Estamos dispuestos incluso a ofrecer parte de nuestra libertad para salvar la vida. No somos conscientes de que, entregada la libertad, no tardarán en quitarnos la vida.

En Estados Unidos los representantes demócratas están dispuestos a huir de Irak si con ello consiguen arañar un buen puñado de votos en las próximas presidenciales. Un Bush que tiene ya poco que perder ha impuesto por el momento un veto a la decisión del Congreso y del Senado de condicionar los fondos para la guerra a un calendario para la retirada de las tropas. El problema es que, más allá de la voluntad del presidente, la opinión pública norteamericana no parece dispuesta a asumir durante mucho más tiempo el altísimo coste, y no sólo financiero, que Irak supone para la primera potencia del mundo.

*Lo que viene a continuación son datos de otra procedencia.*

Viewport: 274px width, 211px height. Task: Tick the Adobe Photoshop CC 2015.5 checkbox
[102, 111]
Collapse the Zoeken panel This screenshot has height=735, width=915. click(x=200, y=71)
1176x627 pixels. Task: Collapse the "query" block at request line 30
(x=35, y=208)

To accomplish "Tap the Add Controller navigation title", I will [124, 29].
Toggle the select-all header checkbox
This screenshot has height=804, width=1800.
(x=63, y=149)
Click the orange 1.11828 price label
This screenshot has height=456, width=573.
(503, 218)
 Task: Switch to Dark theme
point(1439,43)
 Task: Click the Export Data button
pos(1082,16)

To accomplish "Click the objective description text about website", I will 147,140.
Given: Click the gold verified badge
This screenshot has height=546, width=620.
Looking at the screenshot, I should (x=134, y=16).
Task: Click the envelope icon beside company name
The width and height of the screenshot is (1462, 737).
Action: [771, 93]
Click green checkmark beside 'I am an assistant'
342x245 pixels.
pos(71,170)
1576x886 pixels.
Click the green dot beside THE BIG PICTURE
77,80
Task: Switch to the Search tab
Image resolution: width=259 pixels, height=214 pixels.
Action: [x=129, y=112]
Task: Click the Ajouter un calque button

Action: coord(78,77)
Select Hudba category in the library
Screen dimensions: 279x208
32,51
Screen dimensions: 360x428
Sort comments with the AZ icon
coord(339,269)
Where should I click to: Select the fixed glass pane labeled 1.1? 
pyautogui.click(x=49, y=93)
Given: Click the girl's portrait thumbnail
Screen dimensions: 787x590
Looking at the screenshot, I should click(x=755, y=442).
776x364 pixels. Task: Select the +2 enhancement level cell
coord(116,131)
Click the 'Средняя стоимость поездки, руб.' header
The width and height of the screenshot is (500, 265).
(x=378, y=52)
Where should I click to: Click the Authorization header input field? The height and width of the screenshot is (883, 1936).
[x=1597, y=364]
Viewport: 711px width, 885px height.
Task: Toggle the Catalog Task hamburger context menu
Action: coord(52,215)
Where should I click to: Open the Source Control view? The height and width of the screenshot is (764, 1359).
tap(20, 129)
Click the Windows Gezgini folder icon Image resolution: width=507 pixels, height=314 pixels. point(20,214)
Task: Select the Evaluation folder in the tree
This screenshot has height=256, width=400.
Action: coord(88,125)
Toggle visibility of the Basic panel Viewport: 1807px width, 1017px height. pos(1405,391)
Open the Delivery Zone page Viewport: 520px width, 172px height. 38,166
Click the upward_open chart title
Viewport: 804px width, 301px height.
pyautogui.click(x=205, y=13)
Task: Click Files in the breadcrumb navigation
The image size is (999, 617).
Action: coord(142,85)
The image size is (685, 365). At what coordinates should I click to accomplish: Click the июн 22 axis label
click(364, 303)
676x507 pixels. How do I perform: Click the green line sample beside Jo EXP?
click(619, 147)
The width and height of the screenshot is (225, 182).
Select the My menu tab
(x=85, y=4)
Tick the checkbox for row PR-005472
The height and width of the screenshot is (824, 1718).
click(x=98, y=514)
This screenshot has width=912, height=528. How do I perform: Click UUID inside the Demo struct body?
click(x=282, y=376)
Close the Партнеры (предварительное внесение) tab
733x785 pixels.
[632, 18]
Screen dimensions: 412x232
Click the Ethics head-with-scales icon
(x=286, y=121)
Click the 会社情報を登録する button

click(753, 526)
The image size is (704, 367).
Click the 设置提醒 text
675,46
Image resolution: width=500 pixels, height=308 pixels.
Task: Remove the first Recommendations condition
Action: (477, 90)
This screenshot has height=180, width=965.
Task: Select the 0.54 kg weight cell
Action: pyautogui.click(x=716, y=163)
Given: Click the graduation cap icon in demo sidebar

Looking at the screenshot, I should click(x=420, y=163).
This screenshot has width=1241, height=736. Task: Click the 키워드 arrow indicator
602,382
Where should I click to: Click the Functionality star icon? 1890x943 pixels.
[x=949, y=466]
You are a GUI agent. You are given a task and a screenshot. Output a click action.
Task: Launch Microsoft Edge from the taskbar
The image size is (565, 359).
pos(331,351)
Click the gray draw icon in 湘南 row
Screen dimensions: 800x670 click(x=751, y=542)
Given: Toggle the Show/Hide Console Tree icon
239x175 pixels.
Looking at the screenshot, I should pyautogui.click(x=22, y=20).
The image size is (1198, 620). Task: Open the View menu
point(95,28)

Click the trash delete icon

Una derrota de Estados Unidos en Irak tendría un efecto devastador para todo Occidente. La huida de Bagdad sería interpretada por la yihad islámica como la primera gran derrota del imperio americano y sus adláteres europeos, demostrando hasta que punto son vulnerables. El escenario más catastrófico sería el de un Irak dominado en la parte suní por los terroristas de Al Quaeda y en la parte chií por el Irán de los ayatolás, con los kurdos creando en el norte un estado independiente. Pero esta es sólo una de las muchas posibilidades en las que podría degenerar el casi seguro enfrentamiento de todos contra todos tras la salida de las tropas de Estados Unidos. Cualquiera de ellas resulta letal para nuestros intereses.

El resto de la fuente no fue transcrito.